RAW DATA:
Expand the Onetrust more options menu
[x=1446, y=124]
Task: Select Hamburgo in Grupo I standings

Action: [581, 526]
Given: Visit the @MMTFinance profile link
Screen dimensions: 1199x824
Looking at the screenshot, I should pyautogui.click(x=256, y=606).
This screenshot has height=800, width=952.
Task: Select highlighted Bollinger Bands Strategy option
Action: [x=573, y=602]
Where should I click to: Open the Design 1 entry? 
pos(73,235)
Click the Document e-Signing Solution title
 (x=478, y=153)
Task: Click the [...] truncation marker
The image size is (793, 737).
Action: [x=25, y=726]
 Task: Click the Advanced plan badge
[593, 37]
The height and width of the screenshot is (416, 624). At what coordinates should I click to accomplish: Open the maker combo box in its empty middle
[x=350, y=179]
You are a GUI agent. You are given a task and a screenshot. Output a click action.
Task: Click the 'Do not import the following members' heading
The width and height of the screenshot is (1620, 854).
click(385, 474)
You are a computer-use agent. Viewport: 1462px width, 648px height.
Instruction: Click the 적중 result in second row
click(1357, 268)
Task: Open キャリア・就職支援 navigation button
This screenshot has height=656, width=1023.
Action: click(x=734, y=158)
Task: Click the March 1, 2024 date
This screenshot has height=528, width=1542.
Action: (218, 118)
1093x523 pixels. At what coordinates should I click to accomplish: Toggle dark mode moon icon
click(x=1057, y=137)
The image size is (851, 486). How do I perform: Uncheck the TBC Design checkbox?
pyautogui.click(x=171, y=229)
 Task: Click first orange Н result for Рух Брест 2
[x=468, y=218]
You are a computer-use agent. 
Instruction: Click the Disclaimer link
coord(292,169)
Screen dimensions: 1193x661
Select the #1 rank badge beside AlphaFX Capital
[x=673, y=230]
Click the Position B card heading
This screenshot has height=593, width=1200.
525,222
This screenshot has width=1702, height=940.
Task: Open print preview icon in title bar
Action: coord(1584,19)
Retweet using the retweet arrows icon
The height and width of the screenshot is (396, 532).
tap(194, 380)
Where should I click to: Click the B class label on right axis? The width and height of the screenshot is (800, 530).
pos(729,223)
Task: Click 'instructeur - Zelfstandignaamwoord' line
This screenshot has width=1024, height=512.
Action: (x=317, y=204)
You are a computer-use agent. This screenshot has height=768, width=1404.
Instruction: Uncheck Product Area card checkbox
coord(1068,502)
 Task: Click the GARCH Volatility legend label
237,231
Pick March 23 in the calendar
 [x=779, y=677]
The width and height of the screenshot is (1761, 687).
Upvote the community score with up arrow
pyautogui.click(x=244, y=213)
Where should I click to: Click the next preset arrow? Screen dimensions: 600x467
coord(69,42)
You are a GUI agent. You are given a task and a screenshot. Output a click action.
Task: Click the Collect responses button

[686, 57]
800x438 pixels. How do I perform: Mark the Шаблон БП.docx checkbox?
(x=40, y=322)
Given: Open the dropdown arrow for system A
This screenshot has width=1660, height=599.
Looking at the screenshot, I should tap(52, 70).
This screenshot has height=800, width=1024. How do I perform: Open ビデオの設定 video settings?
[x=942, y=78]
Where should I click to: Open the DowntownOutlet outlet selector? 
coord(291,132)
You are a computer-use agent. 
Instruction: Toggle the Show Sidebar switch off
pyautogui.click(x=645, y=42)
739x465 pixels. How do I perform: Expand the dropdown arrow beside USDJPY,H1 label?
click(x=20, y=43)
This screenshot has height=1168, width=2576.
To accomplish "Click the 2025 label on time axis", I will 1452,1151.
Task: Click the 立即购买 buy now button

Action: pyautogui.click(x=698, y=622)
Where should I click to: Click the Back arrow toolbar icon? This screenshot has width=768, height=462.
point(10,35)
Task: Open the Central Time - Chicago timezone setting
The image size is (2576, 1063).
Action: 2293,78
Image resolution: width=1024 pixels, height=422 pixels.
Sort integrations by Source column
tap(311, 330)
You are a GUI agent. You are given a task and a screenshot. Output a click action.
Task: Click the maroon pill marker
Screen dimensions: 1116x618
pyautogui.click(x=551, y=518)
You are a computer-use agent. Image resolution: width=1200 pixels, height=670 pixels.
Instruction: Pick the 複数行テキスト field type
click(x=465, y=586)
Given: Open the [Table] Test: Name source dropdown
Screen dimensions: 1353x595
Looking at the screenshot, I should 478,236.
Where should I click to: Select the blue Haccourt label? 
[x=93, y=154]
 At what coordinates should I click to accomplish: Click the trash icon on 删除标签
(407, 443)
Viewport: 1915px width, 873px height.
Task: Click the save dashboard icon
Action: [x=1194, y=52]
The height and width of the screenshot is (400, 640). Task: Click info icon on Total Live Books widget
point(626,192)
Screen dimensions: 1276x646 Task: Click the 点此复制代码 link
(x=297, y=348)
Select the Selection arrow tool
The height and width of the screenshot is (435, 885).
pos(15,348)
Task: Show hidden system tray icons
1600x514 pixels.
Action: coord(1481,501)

TASK TO CARRY OUT: Copy out every record above exactly as written.

ANSWER TO THIS EXERCISE:
Expand the Onetrust more options menu
[x=1446, y=124]
Task: Select Hamburgo in Grupo I standings

Action: [581, 526]
Given: Visit the @MMTFinance profile link
Screen dimensions: 1199x824
Looking at the screenshot, I should pyautogui.click(x=256, y=606).
This screenshot has height=800, width=952.
Task: Select highlighted Bollinger Bands Strategy option
Action: [x=573, y=602]
Where should I click to: Open the Design 1 entry? 
pos(73,235)
Click the Document e-Signing Solution title
 (x=478, y=153)
Task: Click the [...] truncation marker
The image size is (793, 737).
Action: [x=25, y=726]
 Task: Click the Advanced plan badge
[593, 37]
The height and width of the screenshot is (416, 624). At what coordinates should I click to accomplish: Open the maker combo box in its empty middle
[x=350, y=179]
You are a GUI agent. You are given a task and a screenshot. Output a click action.
Task: Click the 'Do not import the following members' heading
The width and height of the screenshot is (1620, 854).
click(385, 474)
You are a computer-use agent. Viewport: 1462px width, 648px height.
Instruction: Click the 적중 result in second row
click(1357, 268)
Task: Open キャリア・就職支援 navigation button
This screenshot has height=656, width=1023.
Action: click(x=734, y=158)
Task: Click the March 1, 2024 date
This screenshot has height=528, width=1542.
Action: (218, 118)
1093x523 pixels. At what coordinates should I click to accomplish: Toggle dark mode moon icon
click(x=1057, y=137)
The image size is (851, 486). How do I perform: Uncheck the TBC Design checkbox?
pyautogui.click(x=171, y=229)
 Task: Click first orange Н result for Рух Брест 2
[x=468, y=218]
You are a computer-use agent. 
Instruction: Click the Disclaimer link
coord(292,169)
Screen dimensions: 1193x661
Select the #1 rank badge beside AlphaFX Capital
[x=673, y=230]
Click the Position B card heading
This screenshot has height=593, width=1200.
525,222
This screenshot has width=1702, height=940.
Task: Open print preview icon in title bar
Action: coord(1584,19)
Retweet using the retweet arrows icon
The height and width of the screenshot is (396, 532).
tap(194, 380)
Where should I click to: Click the B class label on right axis? The width and height of the screenshot is (800, 530).
pos(729,223)
Task: Click 'instructeur - Zelfstandignaamwoord' line
This screenshot has width=1024, height=512.
Action: (x=317, y=204)
You are a computer-use agent. This screenshot has height=768, width=1404.
Instruction: Uncheck Product Area card checkbox
coord(1068,502)
 Task: Click the GARCH Volatility legend label
237,231
Pick March 23 in the calendar
 [x=779, y=677]
The width and height of the screenshot is (1761, 687).
Upvote the community score with up arrow
pyautogui.click(x=244, y=213)
Where should I click to: Click the next preset arrow? Screen dimensions: 600x467
coord(69,42)
You are a GUI agent. You are given a task and a screenshot. Output a click action.
Task: Click the Collect responses button

[686, 57]
800x438 pixels. How do I perform: Mark the Шаблон БП.docx checkbox?
(x=40, y=322)
Given: Open the dropdown arrow for system A
This screenshot has width=1660, height=599.
Looking at the screenshot, I should tap(52, 70).
This screenshot has height=800, width=1024. How do I perform: Open ビデオの設定 video settings?
[x=942, y=78]
Where should I click to: Open the DowntownOutlet outlet selector? 
coord(291,132)
You are a computer-use agent. 
Instruction: Toggle the Show Sidebar switch off
pyautogui.click(x=645, y=42)
739x465 pixels. How do I perform: Expand the dropdown arrow beside USDJPY,H1 label?
click(x=20, y=43)
This screenshot has height=1168, width=2576.
To accomplish "Click the 2025 label on time axis", I will 1452,1151.
Task: Click the 立即购买 buy now button

Action: pyautogui.click(x=698, y=622)
Where should I click to: Click the Back arrow toolbar icon? This screenshot has width=768, height=462.
point(10,35)
Task: Open the Central Time - Chicago timezone setting
The image size is (2576, 1063).
Action: 2293,78
Image resolution: width=1024 pixels, height=422 pixels.
Sort integrations by Source column
tap(311, 330)
You are a GUI agent. You are given a task and a screenshot. Output a click action.
Task: Click the maroon pill marker
Screen dimensions: 1116x618
pyautogui.click(x=551, y=518)
You are a computer-use agent. Image resolution: width=1200 pixels, height=670 pixels.
Instruction: Pick the 複数行テキスト field type
click(x=465, y=586)
Given: Open the [Table] Test: Name source dropdown
Screen dimensions: 1353x595
Looking at the screenshot, I should 478,236.
Where should I click to: Select the blue Haccourt label? 
[x=93, y=154]
 At what coordinates should I click to accomplish: Click the trash icon on 删除标签
(407, 443)
Viewport: 1915px width, 873px height.
Task: Click the save dashboard icon
Action: [x=1194, y=52]
The height and width of the screenshot is (400, 640). Task: Click info icon on Total Live Books widget
point(626,192)
Screen dimensions: 1276x646 Task: Click the 点此复制代码 link
(x=297, y=348)
Select the Selection arrow tool
The height and width of the screenshot is (435, 885).
pos(15,348)
Task: Show hidden system tray icons
1600x514 pixels.
Action: coord(1481,501)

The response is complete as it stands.